In 1988, Manjula recorded her first duet with actor-singer Dr. Rajkumar for the film Devatha Manushya. The song "Hrudayadali Idenidu", composed by Upendra Kumar featured Rajkumar and Geetha reached the popularity and paved the way for successful collaboration with both Upendra Kumar and Rajkumar. Her biggest breakthrough came in 1989 with the song "Olage Seridare Gundu", composed again by Upendra Kumar, for the film Nanjundi Kalyana. Manjula noted that the song's success made her "a household name," inspiring her to explore more “drunken and item songs” that showcased expressive delivery. She cited singer Asha Bhonsle's rendition of the song "Aao Huzoor Tumko" as a significant inspiration while recording the song. The song resonated widely with audiences and established her as a distinctive playback voice in Kannada cinema. The song also marked the beginning of her collaboration with actress Malashri, for whom she recorded many songs in future years. In the same year, she contributed to the soundtrack album of Gajapathi Garvabhanga by performing four tracks, including the solo "Jataka Kudure Hatthi", which again cemented the success of her association with the composer and the actress. This continued success led to the expansion of her singing for leading composers of the time such as G. K. Venkatesh, Rajan-Nagendra, Vijaya Bhaskar, Shankar Ganesh and Hamsalekha.

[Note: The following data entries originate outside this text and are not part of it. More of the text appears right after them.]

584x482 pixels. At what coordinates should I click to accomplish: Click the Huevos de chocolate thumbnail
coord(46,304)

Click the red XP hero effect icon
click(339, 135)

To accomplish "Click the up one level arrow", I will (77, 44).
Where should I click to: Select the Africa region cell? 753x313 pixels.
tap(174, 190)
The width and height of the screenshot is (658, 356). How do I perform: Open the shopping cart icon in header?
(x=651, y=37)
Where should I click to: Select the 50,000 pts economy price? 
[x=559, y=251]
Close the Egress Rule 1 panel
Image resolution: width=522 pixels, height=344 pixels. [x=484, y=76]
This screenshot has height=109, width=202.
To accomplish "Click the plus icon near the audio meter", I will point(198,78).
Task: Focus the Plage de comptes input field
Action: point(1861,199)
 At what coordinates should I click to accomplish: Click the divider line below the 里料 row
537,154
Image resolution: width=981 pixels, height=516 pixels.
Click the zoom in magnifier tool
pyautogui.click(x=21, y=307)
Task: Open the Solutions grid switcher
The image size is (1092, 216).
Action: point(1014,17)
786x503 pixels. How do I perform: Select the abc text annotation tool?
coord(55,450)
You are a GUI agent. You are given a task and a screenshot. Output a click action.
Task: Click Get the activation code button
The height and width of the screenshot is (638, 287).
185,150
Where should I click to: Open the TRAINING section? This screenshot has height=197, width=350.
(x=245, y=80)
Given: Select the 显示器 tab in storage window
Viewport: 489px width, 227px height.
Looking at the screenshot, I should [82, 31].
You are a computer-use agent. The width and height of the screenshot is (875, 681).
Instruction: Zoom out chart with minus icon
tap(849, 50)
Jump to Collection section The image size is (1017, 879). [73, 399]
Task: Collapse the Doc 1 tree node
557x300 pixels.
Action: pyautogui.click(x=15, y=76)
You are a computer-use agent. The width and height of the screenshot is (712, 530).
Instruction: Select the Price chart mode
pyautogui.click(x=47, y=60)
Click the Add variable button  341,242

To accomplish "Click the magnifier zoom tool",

====1990s & 2000s: Established singer====
Following the success of Nanjundi Kalyana and Gajapathi Garvabhanga, Manjula was the most sought after singer in major productions, particularly in Vajreshwari Combines and Poornima Enterprises, led by Parvathamma Rajkumar. The films, financed by the production houses employing Manjula as the major female singer in soundtrack albums, include Ranaranga (1988), Parashuram (1989), Ade Raaga Ade Haadu (1989), Mruthyunjaya (1990), Aasegobba Meesegobba (1990), Anukoolakkobba Ganda (1990), Aralida Hoovugalu (1991), Jeevana Chaitra (1992), Midida Shruthi (1992), Aakasmika (1993), Anuragada Alegalu (1993), Odahuttidavaru (1994) and Shabdavedhi (2000).

In 1994, Manjula received the Karnataka State Film Award for Best Female Playback Singer from Government of Karnataka for her soft lullaby, "Myale Kavkonda Mungara Moda”, composed by C. Ashwath for the film Chinnari Mutha (1993). Her collaboration with composer Hamsalekha began with Anjada Gandu (1988) and throughout 1990s, the combination produced several popular songs in albums including Sangliyana (1989), Hosa Jeevana (1990), Chaitrada Premanjali (1992), Purushotthama (1992), Solillada Saradara (1993), Kalyana Rekhe (1993) among others. During the 1990s, Manjula made successful collaborations with music directors namely Ilaiyaraaja, Raj-Koti, V. Manohar, S. P. Venkatesh and Sadhu Kokila. Her contributions to the V. Manohar composed soundtrack Janumada Jodi (1996) brought her several accolades. After this, she cut down her film singing assignments and shifted focus towards devotionals and non-film songs.

====2010s: Break and comeback====
After a hiatus of nearly ten years, Manjula made a comeback to the playback singing through V. Harikrishna composed song "Aakalbenne" for the film Shravani Subramanya.

==Personal life==
Manjula married Gururaj, an orchestra singer, in 1979. The couple have two children: a daughter named Sangeetha and a son named Sagar. In 1991, they founded Sadhana Music School in Bengaluru, offering training in both classical and light music. The school has multiple branches across the city.

==Awards==
- 2019 – Kempegowda Award by BBMP.
- 2010 – Karnataka Rajyotsava Award by the Government of Karnataka
- 1993–94 – Karnataka State Film Award for Best Female Playback Singer for the song "Myale kavkonda mungara moda" from the movie Chinnari Mutha.